Investment makes sense (and you'll get a much better deal from investors) when you have recurring revenue AND you have to grow fast to the next stage (e.g. from a small team of 2 to a team of 5-10, from a few servers to many, from a local office to globally, from self-serve online sales to face-to-face B2B/Enterprise sales for which you need sales people etc.)
In short, evolve organically and delay outside investment until absolutely necessary for rapid growth.
Maybe you don't need investor money. If you don't need it, you probably don't really want it. The purpose of a business is not to raise money from investors...well maybe if you're running a con, but that's another story.

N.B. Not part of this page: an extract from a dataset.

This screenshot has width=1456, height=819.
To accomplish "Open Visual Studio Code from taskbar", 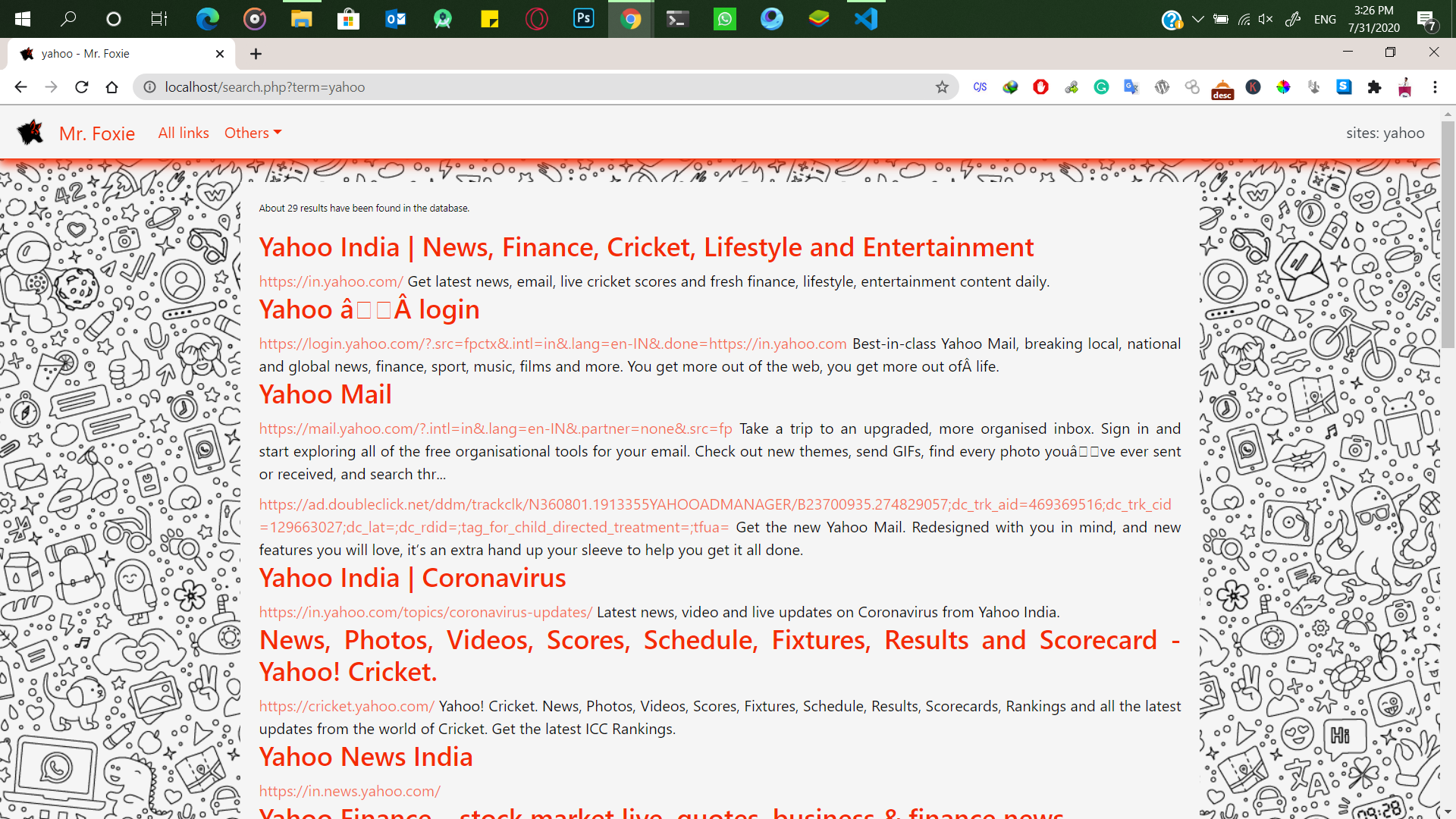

I suggest you create a simple financial plan. In Excel or Google Sheets, put months along the top, and each line item of expense along the left. Do it on a cash flow basis (i.e. book revenue in the month when you will receive the payment, not when you make the sale).
You can then total up each column to see your net cash in or out in the given month.
Then think about what could make you need more cash. Need to hire some sales people? Possible delays getting paid by customers? Need to scale up infrastructure before the related revenue will come in?
If you want to do this 'properly', all of the numbers in the main body of the table will be formulae, driven by a small set of assumptions (start dates and salaries of key employees, starting # customers, customer acquisition rate, monthly churn %). Then you can play with these assumptions to find your pessimistic and optimistic cash flow scenarios. This will tell you how much cash you need and when, for the most-cash-hungry scenario.
Then work backwards based on how much time you think it will take you to raise money, and when you can afford to spend the effort to do that.
If it's the first time you're putting together a monthly budget or financial model, then start simple. Don't worry about highlighting every input cell in yellow. Just make sure the big numbers make sense. Make 2-3 copies of the sheet (one for each scenario) and adjust manually to something that looks reasonable to you.
I would recommend bootstrapping as long as you can. Then take investment in the future only when you really need it to scale things up, bring on employees, roll out version 2 of your app.
The longer you wait the more likely you are to maintain a larger percentage of the business when you do take funding.
Good luck in 2015, sounds like things are going well.